Exercise description
The reply is to be the lines from the one with "Task: Tap the microphone voice search icon" through the last line of the records below, each retyped exactly, with pictures left out.

(Dataset entries)
········
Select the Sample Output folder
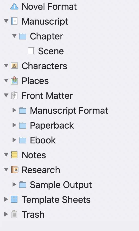This screenshot has width=139, height=231. (x=55, y=185)
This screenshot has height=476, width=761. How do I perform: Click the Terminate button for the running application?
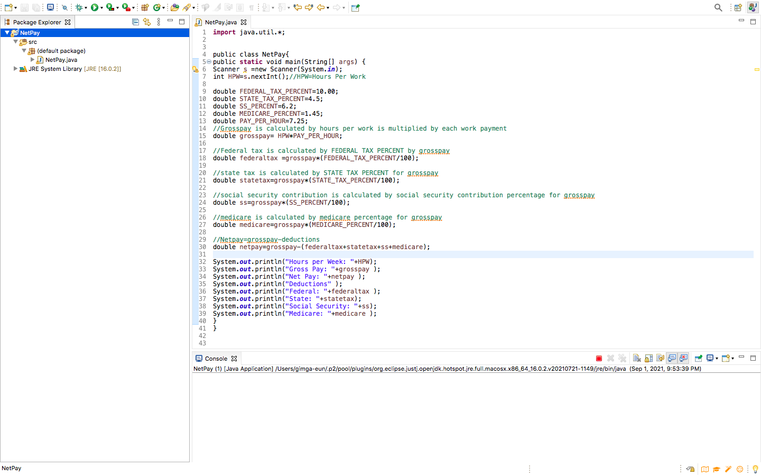click(x=599, y=358)

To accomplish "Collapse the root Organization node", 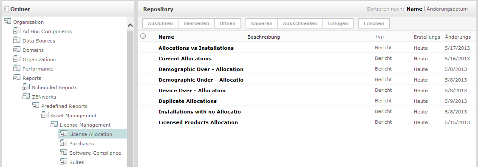I will click(x=8, y=22).
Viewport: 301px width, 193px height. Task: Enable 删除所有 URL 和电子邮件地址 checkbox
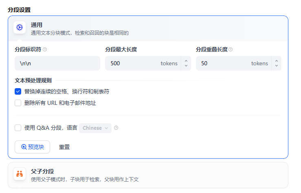[18, 103]
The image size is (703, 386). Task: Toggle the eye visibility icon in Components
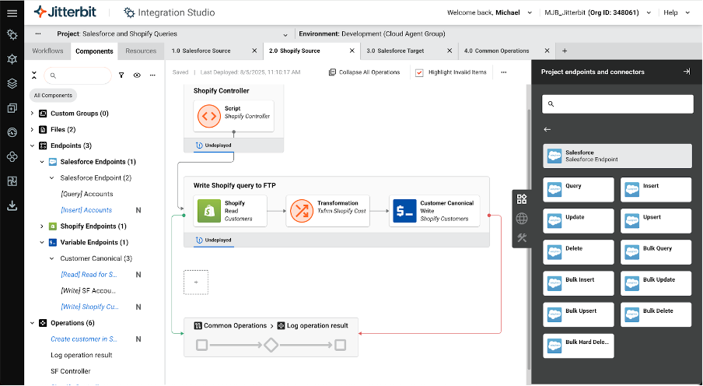click(137, 75)
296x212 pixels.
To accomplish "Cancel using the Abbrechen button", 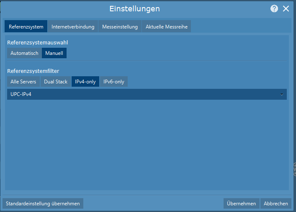I will point(275,204).
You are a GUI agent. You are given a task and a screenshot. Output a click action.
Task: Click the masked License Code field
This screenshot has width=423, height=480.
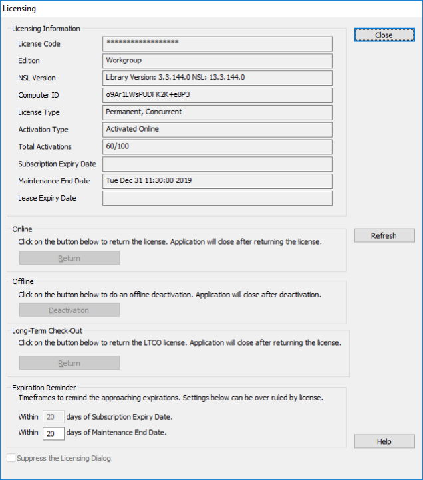(217, 43)
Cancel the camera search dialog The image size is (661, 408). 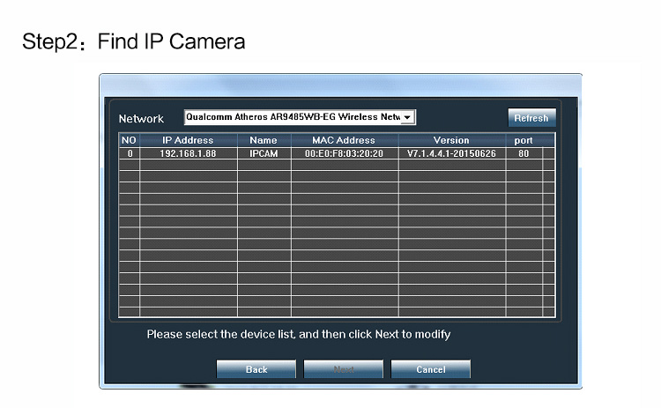(x=430, y=369)
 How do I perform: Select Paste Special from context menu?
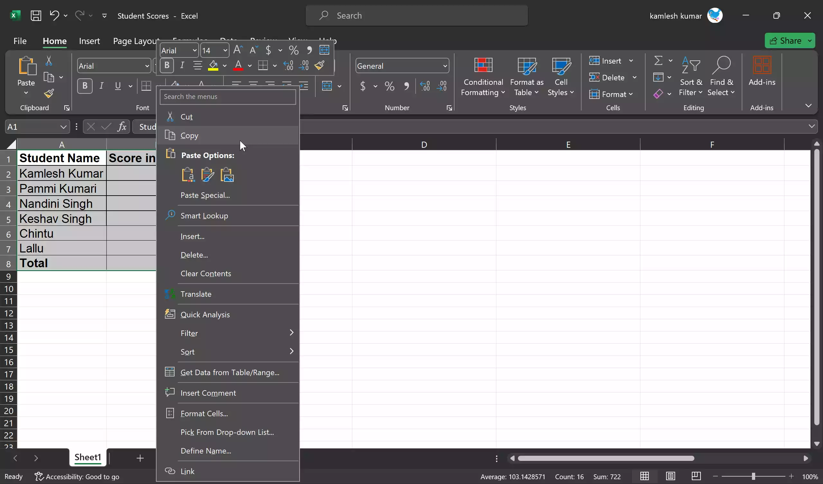pyautogui.click(x=206, y=195)
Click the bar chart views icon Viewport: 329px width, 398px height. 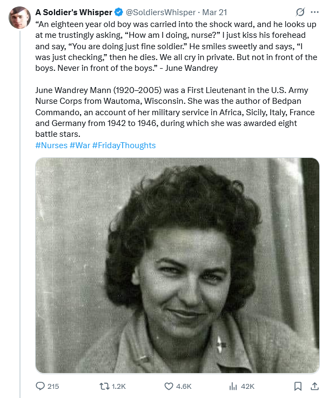point(233,386)
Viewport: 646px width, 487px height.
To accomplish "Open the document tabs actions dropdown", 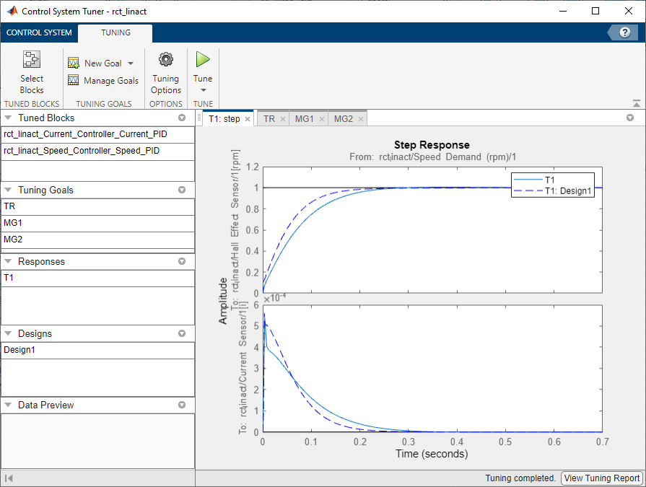I will pos(629,118).
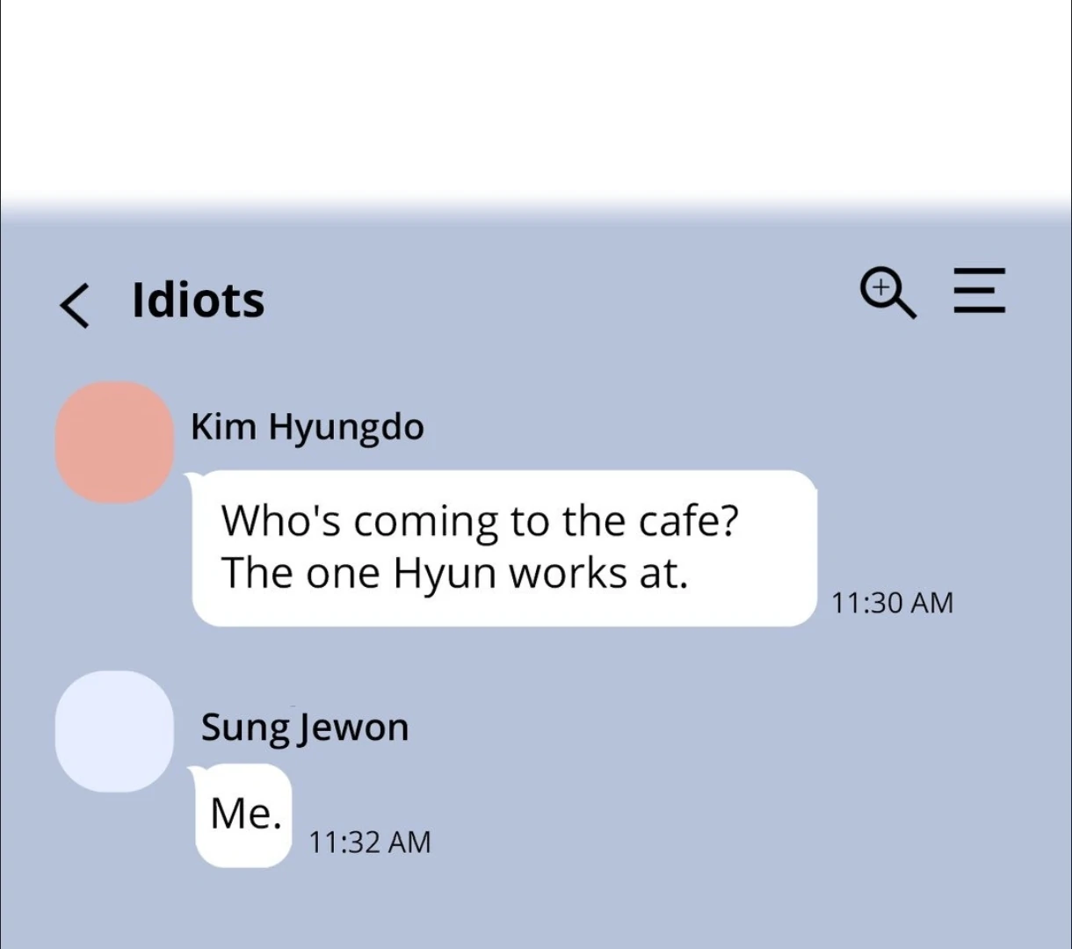Select the "Me." message bubble
Screen dimensions: 1072x949
243,815
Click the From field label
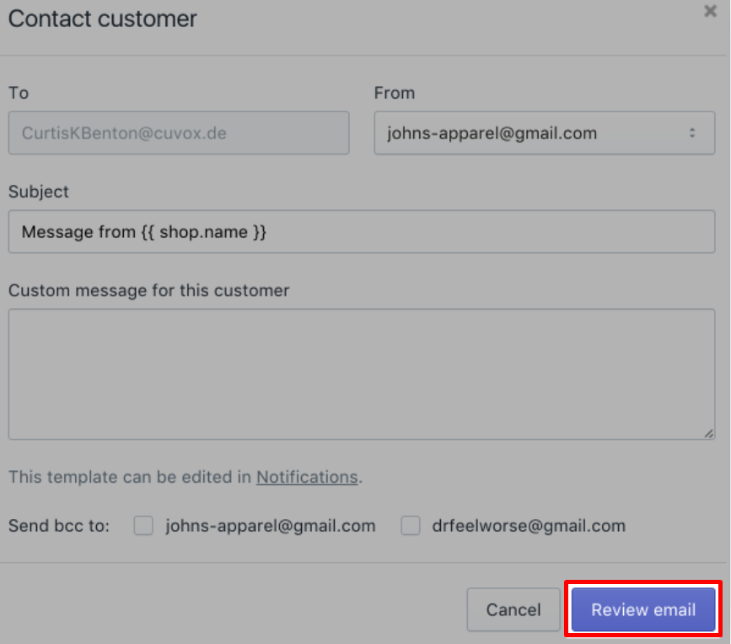731x644 pixels. pos(395,93)
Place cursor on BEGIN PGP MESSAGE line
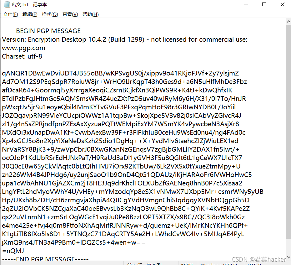 (48, 31)
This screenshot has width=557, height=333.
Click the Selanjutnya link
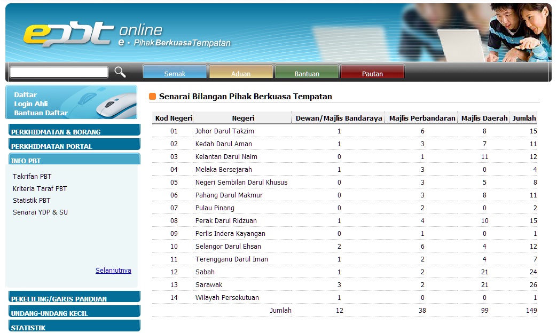(x=113, y=271)
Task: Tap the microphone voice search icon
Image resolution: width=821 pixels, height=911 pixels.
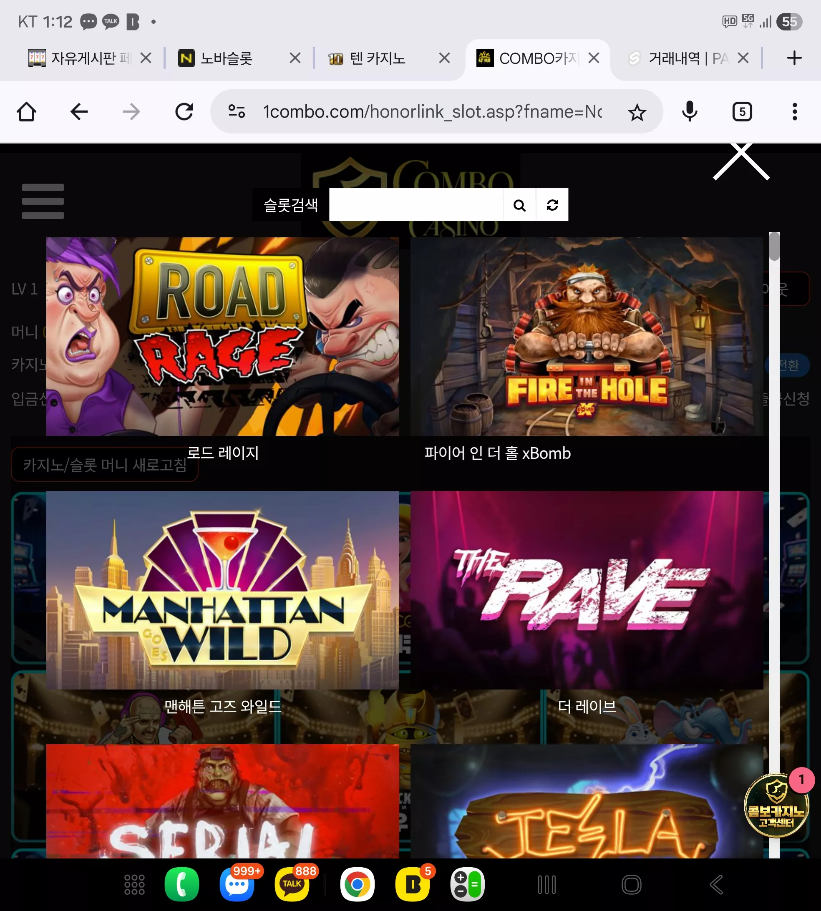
········
Result of the task
Task: Tap the microphone voice search icon
Image resolution: width=821 pixels, height=911 pixels.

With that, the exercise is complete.